Guide Java developers through Test-Driven Development for implementation work. This is an interactive SKILL.

What is covered in this Skill?

  • Maintaining or refining a list of candidate test cases
  • Selecting the next useful behavior or test case before editing production code
  • Writing a failing test first to clarify the public interface, API shape, or usage of the code
  • Writing only enough functional production code to pass the selected test
  • Refactoring new and existing code while tests remain green
  • Adding newly discovered test cases to the list without losing the current TDD cycle
  • Reporting skipped checks, missing tests, and remaining risks when verification is incomplete

Constraints

Keep implementation work inside the red-green-refactor cycle, with one selected behavior driving each small change.

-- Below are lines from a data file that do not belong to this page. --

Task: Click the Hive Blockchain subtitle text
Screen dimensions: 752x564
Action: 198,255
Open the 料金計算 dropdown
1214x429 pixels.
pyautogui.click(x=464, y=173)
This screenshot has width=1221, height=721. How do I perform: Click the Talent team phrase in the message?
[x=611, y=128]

  • MUST read references/054-design-tdd.md before applying TDD guidance
  • MUST maintain or refine a test list when more than one behavior, edge case, or question is in scope
  • MUST select the next useful behavior or test case before writing production code
  • MUST write or describe the failing test first and use it to clarify the public interface or usage
  • MUST implement only the functional production code needed to pass the selected failing test
  • MUST refactor new and existing code only after the selected test passes and while keeping tests green
  • MUST report skipped checks, missing tests, and remaining risks when verification is incomplete

When to use this skill

  • Apply TDD
  • Use test-driven development
  • Drive this Java change with tests
  • Write the failing test first
  • Red-green-refactor this feature
  • Build this behavior test first

Workflow

  1. Build the Test List

Read references/054-design-tdd.md, then list candidate behaviors, edge cases, error paths, integration boundaries, and design questions that may need tests. Add newly discovered cases to the list as work proceeds.

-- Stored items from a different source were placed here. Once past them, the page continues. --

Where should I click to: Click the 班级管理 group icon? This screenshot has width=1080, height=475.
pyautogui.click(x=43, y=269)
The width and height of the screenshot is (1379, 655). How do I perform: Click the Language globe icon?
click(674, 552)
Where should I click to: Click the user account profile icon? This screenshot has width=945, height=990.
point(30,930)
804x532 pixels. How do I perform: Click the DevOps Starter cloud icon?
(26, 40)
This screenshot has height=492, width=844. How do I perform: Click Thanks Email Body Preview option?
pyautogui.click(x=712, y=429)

  1. Select the Next Behavior

Choose the next useful test case: small enough to implement in one cycle, valuable enough to move the design forward, and specific enough to expose the expected observable outcome.

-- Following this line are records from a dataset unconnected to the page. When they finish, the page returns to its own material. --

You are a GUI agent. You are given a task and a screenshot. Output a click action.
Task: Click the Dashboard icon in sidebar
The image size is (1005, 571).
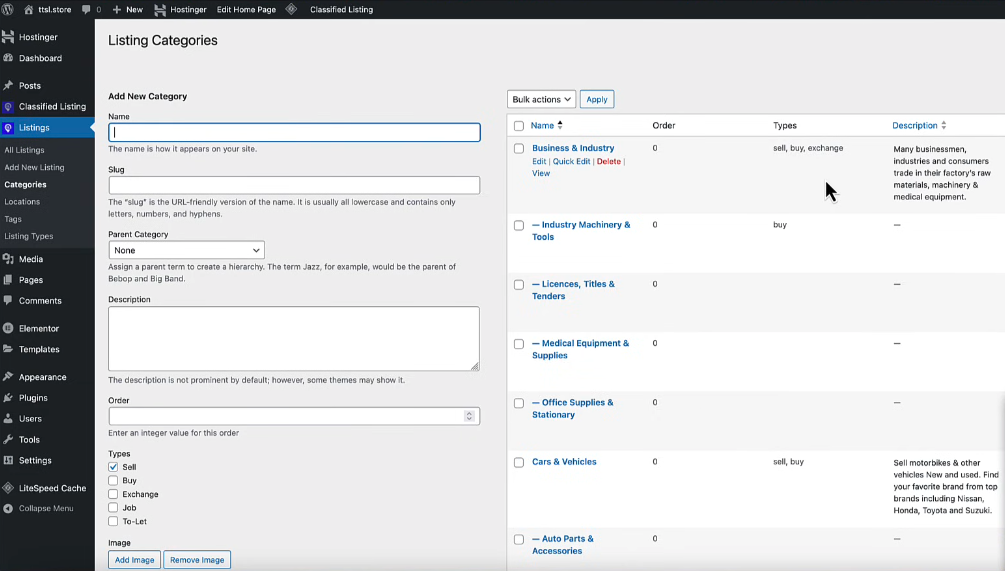(x=8, y=58)
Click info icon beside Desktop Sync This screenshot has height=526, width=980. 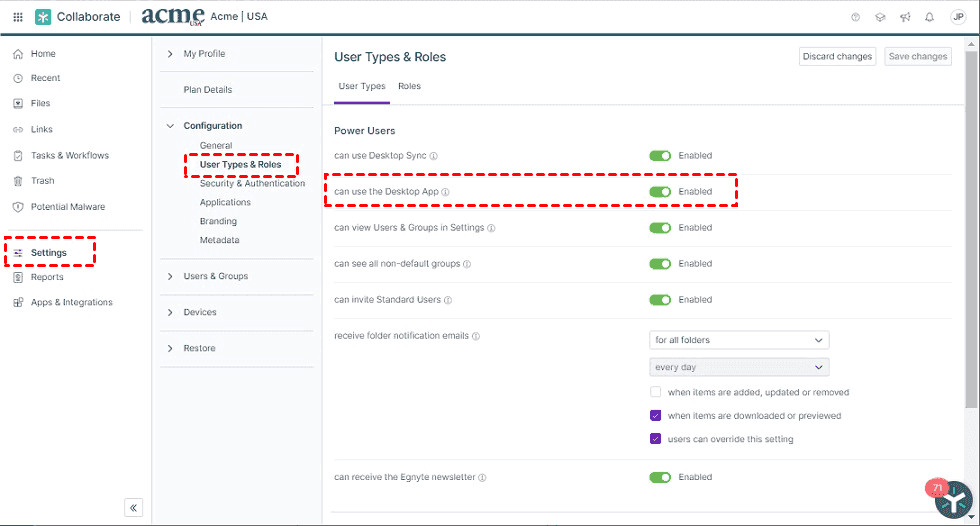click(434, 156)
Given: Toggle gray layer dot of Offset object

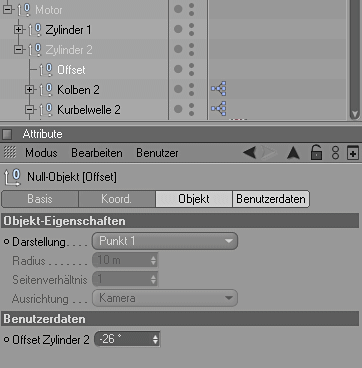Looking at the screenshot, I should tap(178, 69).
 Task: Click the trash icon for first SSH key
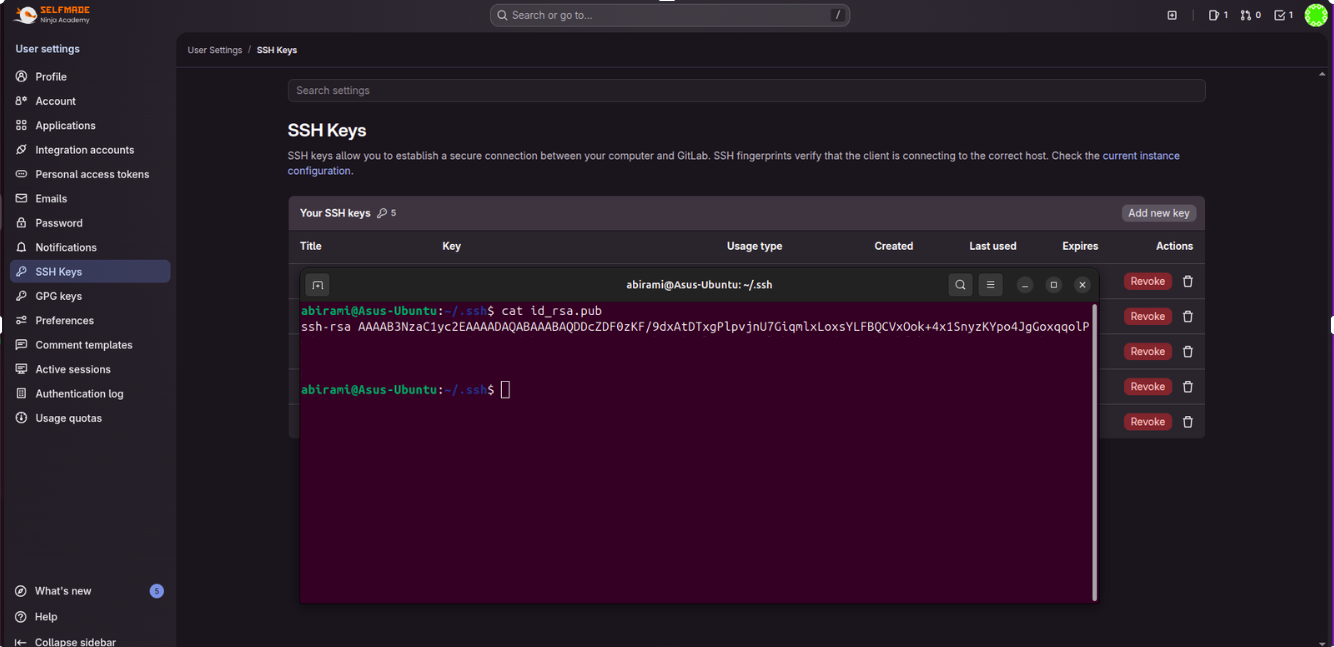1188,282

  1. Write the Failing Test First

Write or describe the failing unit, integration, acceptance, or characterization test before production code. Use the test to clarify the public interface, API shape, inputs, outputs, errors, or usage of the code.

  1. Make the Test Pass

Implement the smallest functional production code needed to pass the selected test. Avoid speculative branches, abstractions, framework wiring, or cleanup that is not required by the current failing test.

  1. Refactor While Green

After the selected test passes, refactor new and existing code to improve names, duplication, responsibility placement, type design, and test clarity while keeping the relevant tests green.

  1. Report and Continue

Report the selected behavior, failing-test-first signal, code added to pass, refactoring performed, verification results, skipped checks, missing tests, and remaining risks. Return to the test list for the next cycle.

Reference

For detailed guidance, examples, and constraints, see references/054-design-tdd.md.